▶ GIVEN INFORMATION
※ ※ ※
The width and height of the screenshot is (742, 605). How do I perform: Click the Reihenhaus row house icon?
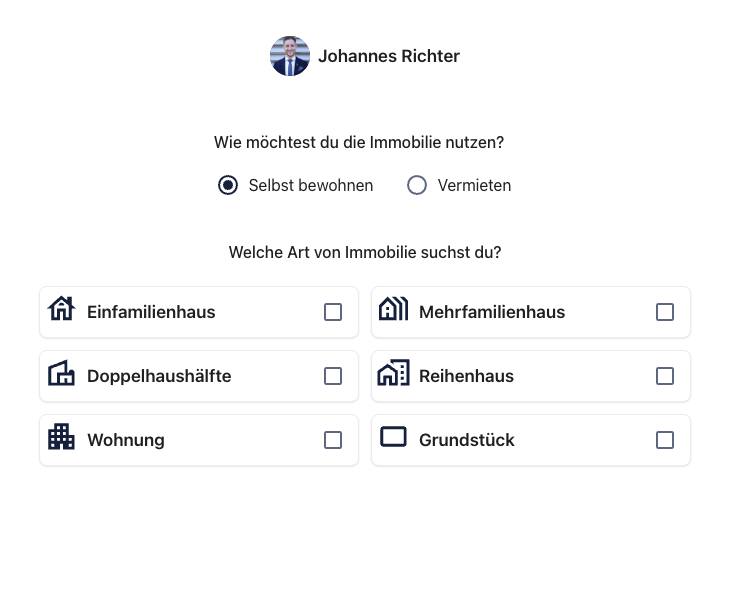(x=393, y=373)
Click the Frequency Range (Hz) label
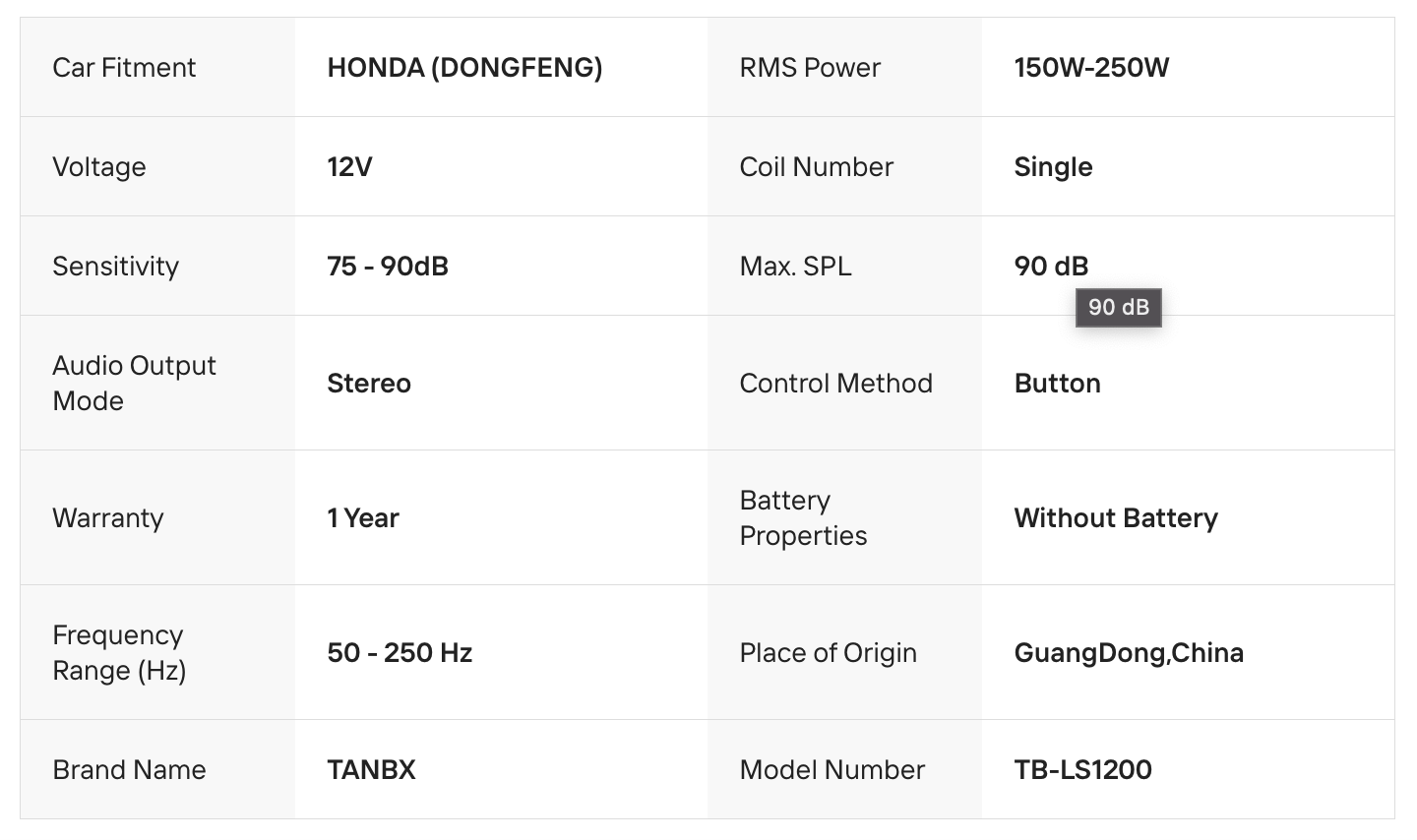This screenshot has height=840, width=1417. pyautogui.click(x=118, y=653)
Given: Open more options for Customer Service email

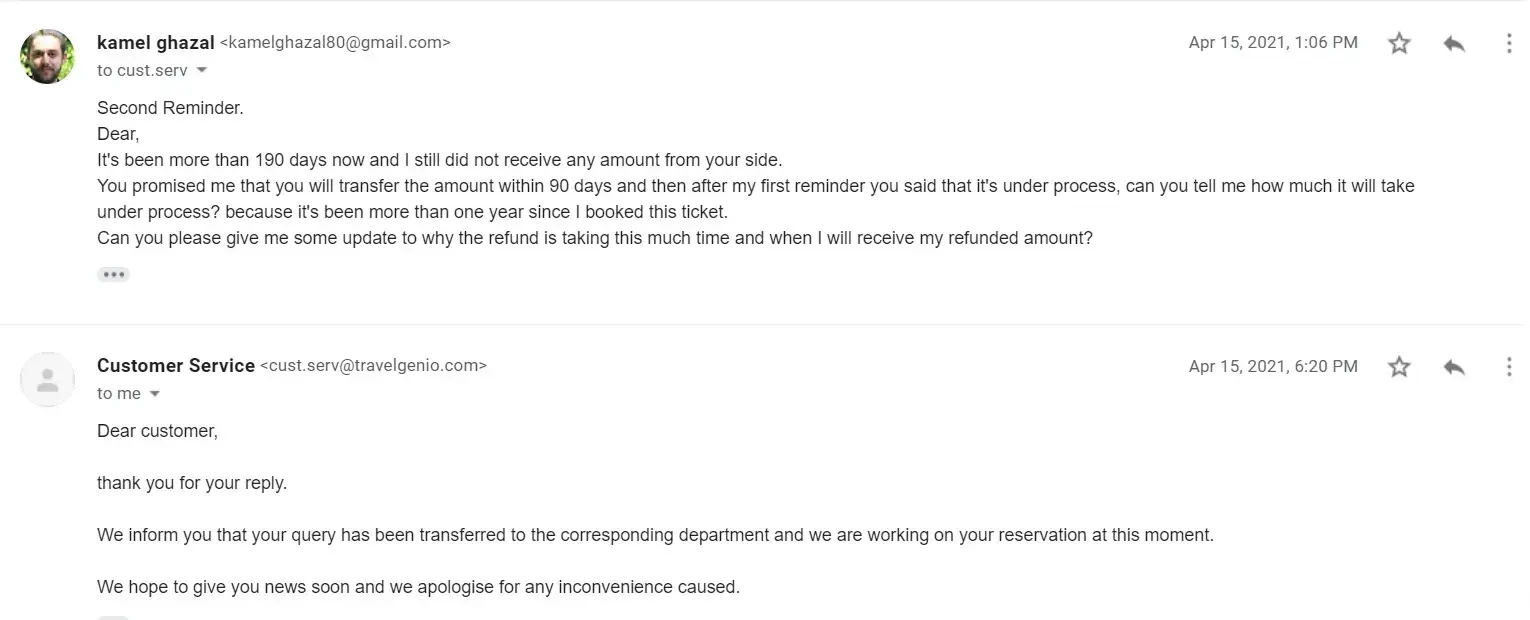Looking at the screenshot, I should click(x=1508, y=367).
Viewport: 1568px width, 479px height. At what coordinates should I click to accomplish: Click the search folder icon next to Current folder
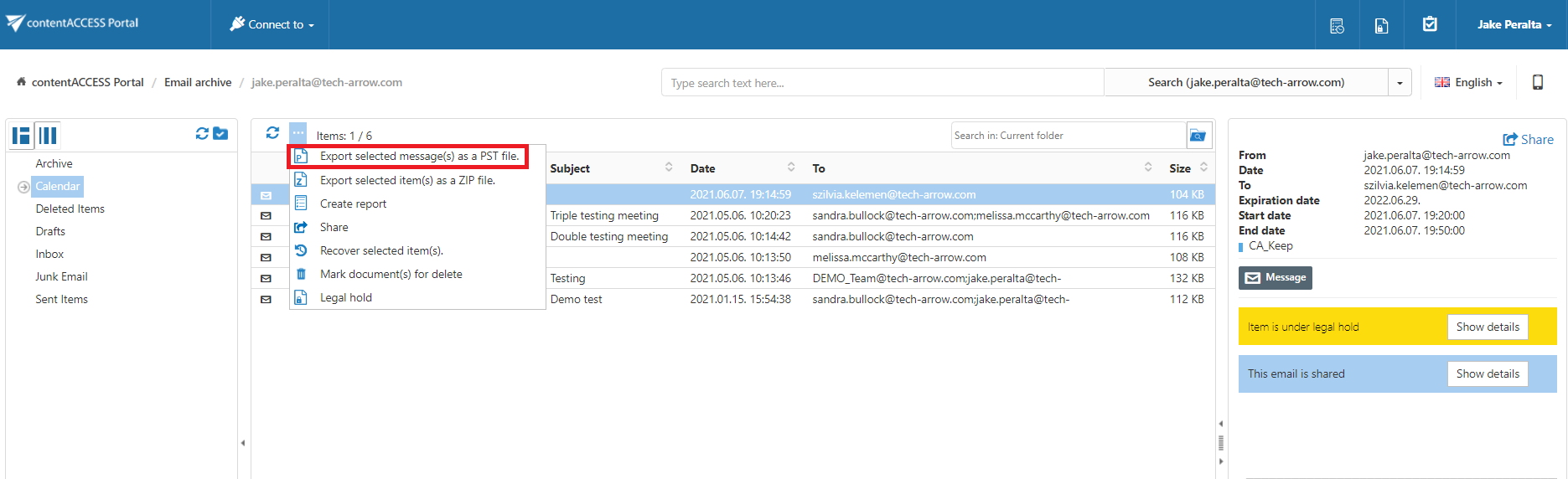(x=1198, y=136)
※ ※ ※
▶ GOAL OF THE EXERCISE
Reproduce the data word for word without its images.

▶ EXERCISE RESULT
The width and height of the screenshot is (742, 605). How do I perform: Click the Reihenhaus row house icon?
(x=393, y=373)
Click the Frequency Range (Hz) label
This screenshot has height=840, width=1417. pyautogui.click(x=118, y=653)
Given: Open more options for Customer Service email

Looking at the screenshot, I should click(x=1508, y=367).
Viewport: 1568px width, 479px height. At what coordinates should I click to accomplish: Click the search folder icon next to Current folder
(x=1198, y=136)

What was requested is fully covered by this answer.